The stakes in the cease-fire negotiations were made clear in a new U.N. report that said if the Israel-Hamas war stops today, it will still take until 2040 to rebuild all the homes that have been destroyed by nearly seven months of Israeli bombardment and ground offensives in Gaza. It warned that the impact of the damage to the economy will set back development for generations and will only get worse with every month fighting continues.
The proposal that U.S. and Egyptian mediators have put to Hamas -– apparently with Israel’s acceptance — sets out a three-stage process that would bring an immediate six-week cease-fire and partial release of Israeli hostages, but also negotiations over a “permanent calm” that includes some sort of Israeli withdrawal from Gaza, according to an Egyptian official. Hamas is seeking guarantees for a full Israeli withdrawal and complete end to the war.

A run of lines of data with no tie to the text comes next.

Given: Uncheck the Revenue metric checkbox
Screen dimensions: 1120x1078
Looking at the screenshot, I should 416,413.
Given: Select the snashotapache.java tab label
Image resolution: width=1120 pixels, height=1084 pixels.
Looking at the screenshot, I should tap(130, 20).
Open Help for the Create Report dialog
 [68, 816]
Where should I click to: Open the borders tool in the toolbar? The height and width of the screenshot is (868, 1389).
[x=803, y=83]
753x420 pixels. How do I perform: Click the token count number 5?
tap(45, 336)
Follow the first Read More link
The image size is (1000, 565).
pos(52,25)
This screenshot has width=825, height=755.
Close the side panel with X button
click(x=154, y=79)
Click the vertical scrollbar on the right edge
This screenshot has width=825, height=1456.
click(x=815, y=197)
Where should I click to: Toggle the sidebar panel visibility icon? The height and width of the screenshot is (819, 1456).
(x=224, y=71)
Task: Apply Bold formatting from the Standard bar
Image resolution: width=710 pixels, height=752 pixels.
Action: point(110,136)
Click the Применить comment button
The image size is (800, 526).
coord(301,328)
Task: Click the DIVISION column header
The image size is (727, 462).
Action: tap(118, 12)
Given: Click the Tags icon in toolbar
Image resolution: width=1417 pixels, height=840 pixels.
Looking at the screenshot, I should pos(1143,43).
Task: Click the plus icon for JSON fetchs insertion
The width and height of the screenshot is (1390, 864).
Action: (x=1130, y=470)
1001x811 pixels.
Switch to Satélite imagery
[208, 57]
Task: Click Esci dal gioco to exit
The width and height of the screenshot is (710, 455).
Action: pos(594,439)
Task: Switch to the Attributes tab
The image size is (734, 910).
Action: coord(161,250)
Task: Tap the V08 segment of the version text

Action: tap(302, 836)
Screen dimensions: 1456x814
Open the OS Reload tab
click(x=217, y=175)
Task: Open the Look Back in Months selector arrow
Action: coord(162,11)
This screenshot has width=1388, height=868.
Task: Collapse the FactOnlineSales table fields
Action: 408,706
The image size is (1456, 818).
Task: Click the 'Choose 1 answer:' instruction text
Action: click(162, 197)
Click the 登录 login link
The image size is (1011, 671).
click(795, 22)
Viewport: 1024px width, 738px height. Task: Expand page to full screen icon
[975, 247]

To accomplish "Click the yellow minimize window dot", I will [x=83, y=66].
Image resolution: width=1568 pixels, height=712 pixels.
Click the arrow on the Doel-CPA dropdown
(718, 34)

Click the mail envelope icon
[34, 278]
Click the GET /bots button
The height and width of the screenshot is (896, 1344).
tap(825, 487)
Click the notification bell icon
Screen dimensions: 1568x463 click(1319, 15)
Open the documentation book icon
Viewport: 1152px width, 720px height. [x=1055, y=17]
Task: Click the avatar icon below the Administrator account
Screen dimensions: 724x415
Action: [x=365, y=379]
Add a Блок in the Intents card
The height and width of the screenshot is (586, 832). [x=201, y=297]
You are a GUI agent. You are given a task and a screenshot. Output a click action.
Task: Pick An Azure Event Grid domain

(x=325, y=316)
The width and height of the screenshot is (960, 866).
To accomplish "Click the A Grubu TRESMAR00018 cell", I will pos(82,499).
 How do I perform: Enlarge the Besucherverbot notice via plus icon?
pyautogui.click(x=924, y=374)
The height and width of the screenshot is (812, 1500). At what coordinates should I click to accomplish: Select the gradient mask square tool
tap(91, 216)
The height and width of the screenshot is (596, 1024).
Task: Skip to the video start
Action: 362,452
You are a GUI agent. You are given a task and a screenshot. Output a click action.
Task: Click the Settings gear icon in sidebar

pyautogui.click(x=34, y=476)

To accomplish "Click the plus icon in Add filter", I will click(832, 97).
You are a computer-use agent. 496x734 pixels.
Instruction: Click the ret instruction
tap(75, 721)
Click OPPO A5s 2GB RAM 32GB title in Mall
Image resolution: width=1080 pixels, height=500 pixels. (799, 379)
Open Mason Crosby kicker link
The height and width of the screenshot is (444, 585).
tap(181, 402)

Hamas officials have sent mixed signals about the proposal in recent days. But on Thursday, its
supreme leader, Ismail Haniyeh, said in a statement that he had spoken to Egypt’s intelligence chief and “stressed the positive spirit of the movement in studying the cease-fire proposal.”
The statement said that Hamas negotiators would travel to Cairo “to complete the ongoing discussions with the aim of working forward for an agreement.” Haniyeh said he had also spoken to the prime minister of Qatar, another key mediator in the process.
Since then, Israel’s campaign in Gaza has wreaked vast destruction and brought a humanitarian disaster, with several hundred thousand Palestinians in northern Gaza facing imminent famine, according to the U.N. More than 80% of the population has been driven from their homes. The “productive basis of the economy has been destroyed” and poverty is rising sharply among Palestinians, according to the report released Thursday by the United Nations Development Program and the Economic and Social Commission for Western Asia. It said that in 2024, the entire Palestinian economy — including both Gaza and the West Bank -– has so far contracted 25.8%. If the war continues, the loss will reach a “staggering” 29% by July, it said.
The West Bank economy has been hit by Israel’s decision to cancel the work permits for tens of thousands of laborers who depended on jobs inside Israel. “These new figures warn that the suffering in Gaza will not end when the war does,” UNDP administrator Achim Steiner said. He warned of a “serious development crisis that jeopardizes the future of generations to come.”